There were marble statues and Meissen porcelain. The Nazi Party gave him a collection of letters of Frederick the Great, the eighteenth century king of Prussia, which had been purchased in various parts of the world. Other gifts included original scores by Richard Wagner, Hitler’s favorite composer. There were many oil portraits, including what was said to be Titian’s Venus with a Mirror (questions would later arise about its authenticity). The tributes seemed unending: silver, antique weapons, tapestries, rare artifacts, and vases of flowers. There were dozens of cakes, some in the shape of tanks, and chocolate tarts neatly arranged in the shape of swastikas.

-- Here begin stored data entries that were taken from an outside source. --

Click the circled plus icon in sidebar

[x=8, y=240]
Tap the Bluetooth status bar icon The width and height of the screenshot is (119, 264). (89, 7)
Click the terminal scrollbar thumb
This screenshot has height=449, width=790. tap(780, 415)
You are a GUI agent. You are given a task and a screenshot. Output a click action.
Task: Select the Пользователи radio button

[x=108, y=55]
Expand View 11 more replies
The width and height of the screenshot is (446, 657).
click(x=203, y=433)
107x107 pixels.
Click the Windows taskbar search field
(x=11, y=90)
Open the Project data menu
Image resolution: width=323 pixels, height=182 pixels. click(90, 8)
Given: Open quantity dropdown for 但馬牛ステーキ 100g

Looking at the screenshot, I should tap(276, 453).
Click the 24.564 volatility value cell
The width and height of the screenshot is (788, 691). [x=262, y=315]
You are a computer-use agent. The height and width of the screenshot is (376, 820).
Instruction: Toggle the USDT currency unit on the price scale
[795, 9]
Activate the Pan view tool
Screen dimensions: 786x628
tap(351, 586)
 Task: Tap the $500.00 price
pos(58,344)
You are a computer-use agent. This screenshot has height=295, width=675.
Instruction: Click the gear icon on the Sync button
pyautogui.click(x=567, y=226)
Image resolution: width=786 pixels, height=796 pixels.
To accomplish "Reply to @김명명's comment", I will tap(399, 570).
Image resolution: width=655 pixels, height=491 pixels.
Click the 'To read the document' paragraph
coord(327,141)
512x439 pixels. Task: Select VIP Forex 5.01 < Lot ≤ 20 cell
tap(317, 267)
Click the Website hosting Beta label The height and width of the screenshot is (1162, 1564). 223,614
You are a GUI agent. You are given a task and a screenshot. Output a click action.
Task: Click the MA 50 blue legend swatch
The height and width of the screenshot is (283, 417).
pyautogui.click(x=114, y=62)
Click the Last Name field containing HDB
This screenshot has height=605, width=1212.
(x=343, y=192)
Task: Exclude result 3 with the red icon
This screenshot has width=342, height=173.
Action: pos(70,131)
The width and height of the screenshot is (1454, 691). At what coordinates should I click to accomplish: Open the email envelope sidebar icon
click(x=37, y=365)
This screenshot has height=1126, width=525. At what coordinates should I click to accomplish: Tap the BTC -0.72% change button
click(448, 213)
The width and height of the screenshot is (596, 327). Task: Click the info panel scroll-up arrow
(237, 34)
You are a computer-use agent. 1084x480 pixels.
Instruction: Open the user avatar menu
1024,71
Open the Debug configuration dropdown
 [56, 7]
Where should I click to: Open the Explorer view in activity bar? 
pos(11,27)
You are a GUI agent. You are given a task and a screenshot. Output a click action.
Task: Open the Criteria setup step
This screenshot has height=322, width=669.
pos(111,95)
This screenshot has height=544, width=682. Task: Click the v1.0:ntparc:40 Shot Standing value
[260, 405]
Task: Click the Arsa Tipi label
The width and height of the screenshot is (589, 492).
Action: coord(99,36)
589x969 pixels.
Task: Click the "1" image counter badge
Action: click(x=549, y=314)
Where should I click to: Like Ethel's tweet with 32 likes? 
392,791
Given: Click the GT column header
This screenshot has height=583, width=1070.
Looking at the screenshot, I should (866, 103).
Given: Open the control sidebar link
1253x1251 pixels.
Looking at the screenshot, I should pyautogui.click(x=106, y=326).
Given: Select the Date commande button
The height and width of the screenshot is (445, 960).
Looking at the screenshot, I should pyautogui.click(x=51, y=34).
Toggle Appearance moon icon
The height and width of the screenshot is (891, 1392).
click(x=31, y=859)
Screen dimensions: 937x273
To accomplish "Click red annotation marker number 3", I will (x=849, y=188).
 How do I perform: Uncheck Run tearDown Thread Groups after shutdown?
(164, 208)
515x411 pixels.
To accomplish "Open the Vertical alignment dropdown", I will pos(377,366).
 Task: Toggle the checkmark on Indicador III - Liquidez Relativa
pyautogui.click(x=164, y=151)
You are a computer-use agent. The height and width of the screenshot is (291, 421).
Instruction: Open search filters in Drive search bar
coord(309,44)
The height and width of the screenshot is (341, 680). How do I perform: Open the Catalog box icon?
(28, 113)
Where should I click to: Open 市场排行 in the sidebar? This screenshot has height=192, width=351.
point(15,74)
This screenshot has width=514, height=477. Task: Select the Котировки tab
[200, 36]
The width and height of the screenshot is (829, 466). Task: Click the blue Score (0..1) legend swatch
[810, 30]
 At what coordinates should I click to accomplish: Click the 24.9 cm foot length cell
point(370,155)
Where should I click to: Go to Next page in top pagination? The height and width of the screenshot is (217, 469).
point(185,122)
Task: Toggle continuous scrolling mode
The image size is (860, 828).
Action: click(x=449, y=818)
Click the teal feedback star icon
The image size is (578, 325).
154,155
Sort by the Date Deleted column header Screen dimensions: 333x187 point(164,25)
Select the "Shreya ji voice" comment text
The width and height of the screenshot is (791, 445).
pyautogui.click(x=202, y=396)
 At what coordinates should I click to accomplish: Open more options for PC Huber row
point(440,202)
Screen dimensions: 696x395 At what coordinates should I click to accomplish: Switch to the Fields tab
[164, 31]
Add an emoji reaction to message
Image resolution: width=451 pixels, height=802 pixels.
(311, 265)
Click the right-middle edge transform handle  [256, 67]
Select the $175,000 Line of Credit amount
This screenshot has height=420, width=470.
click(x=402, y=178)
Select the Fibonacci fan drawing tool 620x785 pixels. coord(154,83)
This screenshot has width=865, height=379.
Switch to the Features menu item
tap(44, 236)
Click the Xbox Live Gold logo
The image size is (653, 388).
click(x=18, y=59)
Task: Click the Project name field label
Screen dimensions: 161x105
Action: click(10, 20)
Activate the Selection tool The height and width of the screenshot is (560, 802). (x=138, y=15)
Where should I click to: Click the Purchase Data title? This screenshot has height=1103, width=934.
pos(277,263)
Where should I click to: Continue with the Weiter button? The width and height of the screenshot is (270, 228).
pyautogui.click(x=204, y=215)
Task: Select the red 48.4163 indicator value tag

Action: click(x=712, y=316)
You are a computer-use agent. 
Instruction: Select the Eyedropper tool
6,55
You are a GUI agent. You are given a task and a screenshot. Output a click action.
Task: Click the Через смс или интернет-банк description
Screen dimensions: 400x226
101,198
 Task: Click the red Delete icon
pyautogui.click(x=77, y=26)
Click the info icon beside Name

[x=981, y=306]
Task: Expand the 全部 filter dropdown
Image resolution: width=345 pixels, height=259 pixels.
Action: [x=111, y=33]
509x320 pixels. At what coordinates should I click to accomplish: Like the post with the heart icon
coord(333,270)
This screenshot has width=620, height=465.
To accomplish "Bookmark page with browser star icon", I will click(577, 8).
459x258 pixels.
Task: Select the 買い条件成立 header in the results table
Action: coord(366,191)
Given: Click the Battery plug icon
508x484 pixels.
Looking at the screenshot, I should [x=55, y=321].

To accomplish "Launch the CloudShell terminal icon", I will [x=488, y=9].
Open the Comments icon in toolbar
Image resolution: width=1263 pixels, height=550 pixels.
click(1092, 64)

Perhaps the most spectacular gift, also from the Nazi Party, was a mountaintop chalet, called the Eagle’s Nest. It was a lavishly built and furnished lodge atop a mountain that overlooked the Obersalzberg, a compound of eighty buildings in the Bavarian mountains near Berchtesgaden, southeast of Munich. This compound included a house for Hitler, the Berghof, as well as an underground bunker system, offices, meeting rooms, and government archives connected by four miles of tunnels. It would serve as Hitler’s second seat of government and would one day be a focal point in a massive manhunt for the dictator.
Birthday greetings by the thousands poured in from across the country and abroad, from lowly and powerful people, all praising Hitler.
“I believe in God, protector of heaven and earth, and that he has chosen Adolf Hitler as his son to relieve his people of the brood of Jews — and their dynasties,” read a letter from a hotel porter.
Another was even more direct: “I have no God but you and no gospel but your teachings.”
Hitler’s top aide, Field Marshal Hermann Goering, declared the dictator “the greatest German of all times.” And Paul Goebbels, Hitler’s chief propagandist, said Hitler’s “name wanders around the earth almost like a legend.”
By the summer of 1939, Hitler and the Nazis had taken over Czechoslovakia and began looking toward Poland. Now, he was prepared to go to war. His troops, he declared, must be ready and not falter.
“Close your hearts to pity!” Hitler ordered his soldiers. “Act brutally! Eighty million people must obtain what is their right. Their existence must be made secure.”
The presents from his fiftieth birthday party had by then been packed away in various places. Among them was a case containing a semiautomatic pistol. It was gold-plated with ivory grips. Hitler’s initials were inlaid with gold on the grip. The gun was a gift from Carl Walther, the scion of the family that made hundreds of thousands of weapons sold worldwide. An inscription on the right side of the barrel said the gun was made by the armament manufacturing company in the German city of Zella-Mehlis.
Hitler was familiar with guns and often carried one for protection. He prized this new pistol and kept it in his Munich apartment, neatly tucked into a drawer of the desk in his office.